▸ WORK ITEM
Repeat word for word every line of the data below, from the first through the line containing "This screenshot has width=650, height=644.", and stop there.

(Pixel coordinate grounding data)

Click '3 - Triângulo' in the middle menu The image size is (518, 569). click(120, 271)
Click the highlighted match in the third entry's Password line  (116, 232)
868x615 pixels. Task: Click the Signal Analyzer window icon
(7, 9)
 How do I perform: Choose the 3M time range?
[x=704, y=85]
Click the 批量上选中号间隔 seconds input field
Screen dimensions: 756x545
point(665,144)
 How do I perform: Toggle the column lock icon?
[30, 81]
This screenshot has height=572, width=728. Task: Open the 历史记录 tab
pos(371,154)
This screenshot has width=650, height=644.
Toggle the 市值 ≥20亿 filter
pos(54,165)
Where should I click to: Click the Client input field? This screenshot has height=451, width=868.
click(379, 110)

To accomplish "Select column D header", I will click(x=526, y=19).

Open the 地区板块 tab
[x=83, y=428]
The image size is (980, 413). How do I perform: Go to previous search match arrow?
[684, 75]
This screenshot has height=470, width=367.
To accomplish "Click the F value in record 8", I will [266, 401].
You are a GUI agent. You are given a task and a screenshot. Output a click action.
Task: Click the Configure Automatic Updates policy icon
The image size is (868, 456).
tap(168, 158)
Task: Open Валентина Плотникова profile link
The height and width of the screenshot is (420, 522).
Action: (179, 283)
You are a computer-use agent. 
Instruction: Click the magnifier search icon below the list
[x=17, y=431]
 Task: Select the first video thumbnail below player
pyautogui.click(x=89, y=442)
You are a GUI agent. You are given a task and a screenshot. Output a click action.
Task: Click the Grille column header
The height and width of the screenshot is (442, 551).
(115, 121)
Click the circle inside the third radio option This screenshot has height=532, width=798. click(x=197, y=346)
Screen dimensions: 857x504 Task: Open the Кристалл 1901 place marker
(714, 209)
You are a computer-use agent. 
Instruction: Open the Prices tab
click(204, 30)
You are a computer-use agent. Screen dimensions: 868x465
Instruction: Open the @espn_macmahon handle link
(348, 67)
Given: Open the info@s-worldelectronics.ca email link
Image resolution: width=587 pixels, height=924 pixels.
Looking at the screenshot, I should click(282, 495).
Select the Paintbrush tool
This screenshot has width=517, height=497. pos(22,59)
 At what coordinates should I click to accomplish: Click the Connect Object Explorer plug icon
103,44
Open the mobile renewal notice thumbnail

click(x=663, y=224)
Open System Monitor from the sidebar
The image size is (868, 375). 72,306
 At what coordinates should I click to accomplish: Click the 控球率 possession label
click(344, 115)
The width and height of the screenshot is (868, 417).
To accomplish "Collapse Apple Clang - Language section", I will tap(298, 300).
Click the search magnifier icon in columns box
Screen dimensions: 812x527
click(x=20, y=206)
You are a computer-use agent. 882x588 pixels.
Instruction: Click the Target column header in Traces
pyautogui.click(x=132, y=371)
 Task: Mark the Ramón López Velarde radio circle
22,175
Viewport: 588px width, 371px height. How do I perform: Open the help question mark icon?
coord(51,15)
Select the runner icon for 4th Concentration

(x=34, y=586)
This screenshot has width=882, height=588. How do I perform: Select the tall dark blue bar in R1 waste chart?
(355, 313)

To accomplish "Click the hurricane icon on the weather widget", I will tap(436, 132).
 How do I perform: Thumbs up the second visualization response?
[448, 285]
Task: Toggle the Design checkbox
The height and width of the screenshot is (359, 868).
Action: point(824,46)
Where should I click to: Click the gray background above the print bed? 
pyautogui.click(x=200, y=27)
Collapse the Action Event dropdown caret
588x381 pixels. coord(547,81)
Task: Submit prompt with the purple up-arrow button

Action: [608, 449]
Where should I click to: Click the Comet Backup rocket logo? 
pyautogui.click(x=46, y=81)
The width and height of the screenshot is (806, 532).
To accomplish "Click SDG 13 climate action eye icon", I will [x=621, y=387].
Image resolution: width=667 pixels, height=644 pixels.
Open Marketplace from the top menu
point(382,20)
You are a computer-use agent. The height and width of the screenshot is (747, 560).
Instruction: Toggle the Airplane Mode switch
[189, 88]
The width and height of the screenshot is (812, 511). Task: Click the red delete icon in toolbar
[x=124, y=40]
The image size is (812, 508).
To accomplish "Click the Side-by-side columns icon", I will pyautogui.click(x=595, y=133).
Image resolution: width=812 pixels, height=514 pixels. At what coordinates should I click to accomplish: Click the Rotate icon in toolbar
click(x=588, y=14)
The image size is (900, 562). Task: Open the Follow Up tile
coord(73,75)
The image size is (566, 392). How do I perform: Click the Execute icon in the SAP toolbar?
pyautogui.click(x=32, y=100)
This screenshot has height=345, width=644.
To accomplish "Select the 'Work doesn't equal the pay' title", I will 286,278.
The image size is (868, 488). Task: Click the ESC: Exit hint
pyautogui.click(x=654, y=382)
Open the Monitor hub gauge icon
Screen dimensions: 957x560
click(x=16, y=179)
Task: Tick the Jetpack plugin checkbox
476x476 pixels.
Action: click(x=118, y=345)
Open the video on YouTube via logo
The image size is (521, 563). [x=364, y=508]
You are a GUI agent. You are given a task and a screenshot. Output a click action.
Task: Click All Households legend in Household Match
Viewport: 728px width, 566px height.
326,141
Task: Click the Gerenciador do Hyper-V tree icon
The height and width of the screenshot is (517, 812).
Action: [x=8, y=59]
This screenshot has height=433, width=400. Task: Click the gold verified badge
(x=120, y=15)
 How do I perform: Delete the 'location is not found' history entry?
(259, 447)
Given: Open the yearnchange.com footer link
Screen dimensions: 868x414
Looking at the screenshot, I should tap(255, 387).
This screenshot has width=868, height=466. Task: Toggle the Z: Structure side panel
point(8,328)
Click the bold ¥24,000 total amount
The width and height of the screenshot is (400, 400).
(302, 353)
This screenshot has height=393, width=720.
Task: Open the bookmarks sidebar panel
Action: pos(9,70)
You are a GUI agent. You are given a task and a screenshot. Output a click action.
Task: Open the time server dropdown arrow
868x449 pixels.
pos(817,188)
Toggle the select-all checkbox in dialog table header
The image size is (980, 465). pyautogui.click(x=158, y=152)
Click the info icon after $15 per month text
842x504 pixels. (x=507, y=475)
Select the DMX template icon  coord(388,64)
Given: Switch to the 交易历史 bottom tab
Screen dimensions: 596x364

▸ WORKED SOLUTION
Click '3 - Triângulo' in the middle menu The image size is (518, 569). click(120, 271)
Click the highlighted match in the third entry's Password line  (116, 232)
868x615 pixels. Task: Click the Signal Analyzer window icon
(7, 9)
 How do I perform: Choose the 3M time range?
[x=704, y=85]
Click the 批量上选中号间隔 seconds input field
Screen dimensions: 756x545
point(665,144)
 How do I perform: Toggle the column lock icon?
[30, 81]
This screenshot has height=572, width=728. Task: Open the 历史记录 tab
pos(371,154)
This screenshot has width=650, height=644.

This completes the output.